Self-Supervised Multi-View Learning for Disentangled Music Audio Representations

Abstract

Self-supervised learning (SSL) offers a powerful way to learn robust, generalizable representations without la- beled data. In music, where labeled data is scarce, existing SSL methods typically use generated supervision and multi-view redundancy to create pretext tasks. However, these approaches often produce entangled representations and lose view-specific information. We propose a novel self-supervised Multi-view Audio Representation Learning framework (MARL) to incentivize separation between private and shared representation spaces. A case study on audio disentanglement in a controlled setting demonstrates the effectiveness of our method.

System Overview

Our proposed system is shown above. The input to the model is a pair of normalized log mel spectrograms, denoted \((x _ 1, x _ 2\)). Crucially, this pair of waveforms has the same timbre (type of waveform), but different frequencies. For example, we might pass a pair of spectrograms coming from sawtooth waveforms, one with a frequency of 500Hz and another of 6000Hz. Through a multi-VAE architecture and adapted B-TCVAE objective (more details/ablation below), our model is able to learn to separate the shared information (timbre) into the shared latent \(z _ s\) and the "private" or view-specific information (i.e. frequency) into the private latents, \((z _ {p1}, z _ {p2}\)).

Results

We first evaluate our system by examining the mutual information (MI) matrix between the generative factors (timbre and frequency) and the latents (private and shared). Note the dimensionality of the matrix; we train our model using 8-dimensional latents and here examine the mutual information by latent dimension and subspace, relative to the factors. We observe that timbre information is highly concentrated in the shared latent relative to private, and in contrast the private latent space contains much more information about frequency than the shared.

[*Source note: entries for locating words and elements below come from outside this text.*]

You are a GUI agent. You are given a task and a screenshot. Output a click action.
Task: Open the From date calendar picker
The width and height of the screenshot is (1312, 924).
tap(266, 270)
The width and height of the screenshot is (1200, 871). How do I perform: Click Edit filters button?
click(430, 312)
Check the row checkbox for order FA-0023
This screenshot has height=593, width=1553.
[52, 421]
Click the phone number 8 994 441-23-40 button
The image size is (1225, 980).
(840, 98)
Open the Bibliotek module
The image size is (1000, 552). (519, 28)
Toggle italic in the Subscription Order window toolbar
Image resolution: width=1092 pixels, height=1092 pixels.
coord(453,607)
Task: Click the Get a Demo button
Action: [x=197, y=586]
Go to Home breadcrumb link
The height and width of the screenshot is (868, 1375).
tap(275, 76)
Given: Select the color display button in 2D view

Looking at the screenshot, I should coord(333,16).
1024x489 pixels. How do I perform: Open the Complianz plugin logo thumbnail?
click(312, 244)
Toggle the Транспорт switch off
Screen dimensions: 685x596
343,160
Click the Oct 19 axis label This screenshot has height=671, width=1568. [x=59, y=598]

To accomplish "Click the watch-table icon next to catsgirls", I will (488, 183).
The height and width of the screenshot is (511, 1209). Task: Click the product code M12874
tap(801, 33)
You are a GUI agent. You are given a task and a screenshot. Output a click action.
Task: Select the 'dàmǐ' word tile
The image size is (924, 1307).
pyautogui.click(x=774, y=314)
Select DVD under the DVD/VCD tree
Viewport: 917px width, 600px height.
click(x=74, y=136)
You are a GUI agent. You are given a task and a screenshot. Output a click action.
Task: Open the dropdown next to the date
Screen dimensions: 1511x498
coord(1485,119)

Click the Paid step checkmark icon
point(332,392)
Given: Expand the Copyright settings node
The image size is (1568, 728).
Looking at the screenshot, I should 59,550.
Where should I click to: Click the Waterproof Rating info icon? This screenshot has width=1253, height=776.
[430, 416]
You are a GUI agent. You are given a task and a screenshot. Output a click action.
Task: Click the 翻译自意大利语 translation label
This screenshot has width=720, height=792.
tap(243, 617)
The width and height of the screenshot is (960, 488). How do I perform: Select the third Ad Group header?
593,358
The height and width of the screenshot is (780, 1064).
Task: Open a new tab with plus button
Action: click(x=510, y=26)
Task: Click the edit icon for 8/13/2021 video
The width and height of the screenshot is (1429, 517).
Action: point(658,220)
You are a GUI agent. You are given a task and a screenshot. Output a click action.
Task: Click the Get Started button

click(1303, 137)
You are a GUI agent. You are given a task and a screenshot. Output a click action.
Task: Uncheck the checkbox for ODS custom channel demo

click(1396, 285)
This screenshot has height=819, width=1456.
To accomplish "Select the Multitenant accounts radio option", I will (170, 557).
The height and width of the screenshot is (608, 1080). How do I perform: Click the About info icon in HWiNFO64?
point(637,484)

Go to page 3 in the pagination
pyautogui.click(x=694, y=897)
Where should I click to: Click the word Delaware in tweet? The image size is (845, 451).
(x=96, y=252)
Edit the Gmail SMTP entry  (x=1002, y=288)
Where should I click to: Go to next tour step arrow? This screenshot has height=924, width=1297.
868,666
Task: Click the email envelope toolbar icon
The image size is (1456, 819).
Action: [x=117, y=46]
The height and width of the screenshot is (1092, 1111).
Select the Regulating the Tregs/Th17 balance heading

We also evaluate our model on downstream tasks: timbre and pitch classification. Using our trained model as a frozen feature extractor (i.e. the latents), we train a lightweight MLP classifier on top of the latents and evaluate classification downstream. We repeat this experiment for each combination of latent used (i.e. private or shared), and classification task and show results below. We show that when using the private latent vs. the shared latent, pitch classification is significantly better. Using the shared latents for timbre classificiation performs much better than when using the private.

To further understand the latent space, we use UMAP to plot the different latent subspaces and color by waveform type (timbre). Following the results above, again we're able to show that the shared latent space is able to capture timbre information very well. Interestingly, the cluster of sine wave embeddings is quite far from sawtooth, triangle, and square waves, likely due to the lack of harmonics in sine waves vs. the others as the distinguishing characteristic.

Understanding the Loss

We utilize the following B-TCVAE-based objective, adapted to the multi-view setting:

The objective above aims to maximize reconstruction accuracy (colored yellow) while simulataneously minimizing the KL-divergence, decomposed into three terms shown above. For each latent subspace...

Mutual Information (weighted with \(\alpha\)): maximize the mutual information between the inputs and these latents. This encourages common information to be retained in learning the latent subspaces.
Total Correlation (weighted with \(\beta\)): encourage indepence between dimensions of the latents. In practice this forces the model to encode information sparsely in the latents.
Dimension-wise KL (weighted with \(\gamma\)): encourage Gaussanity of each latent dimension, acting effectively as a normalization term.

To better-understand this complex objective, we ablate the loss by training our model using only the reconstruction loss plus each of the three decomposed KL terms above individually, varying the weights of \(\alpha\), \(\beta\) and \(\gamma\). We evaluate the model on downstream classification using the private vs. the shared latent as described above and show the results below:

We observe that contrary to what is observed in B-TCVAE, \(\alpha\) and \(\beta\) actually have a negative impact on subspace disentanglement in our use case. The terms operate more directly on feature-wise disentanglement, i.e. within-latent vs. subspace-level disentanglement. However, increasing \(\gamma\), the term that encourages Gaussianity of latent dimensions, positively impacts private-shared disentanglement, as illustrated in the classification results above in which even with a small amount of dimension-wise KL included (i.e. \(\gamma = 0.1\)), we see a large improvement in timbre classification when using the shared latent vs. private, and the private latent performs much better on pitch classification than the shared. We also observe that with only the reconstruction objective (i.e. when any of the weights above are 0), the model still performs pretty well across the board in terms of classification, but importantly does not separate information well; the shared latent does not learn to focus more on the common timbre information than the frequency information.

As next steps, we plan to continue to investigate the loss, exploring objectives that more explicitly incentivize private-shared disentanglement instead of feature-wise disentanglement. We also plan to apply our dataset to more realistic audio datasets such as speech or singing voice in the near future.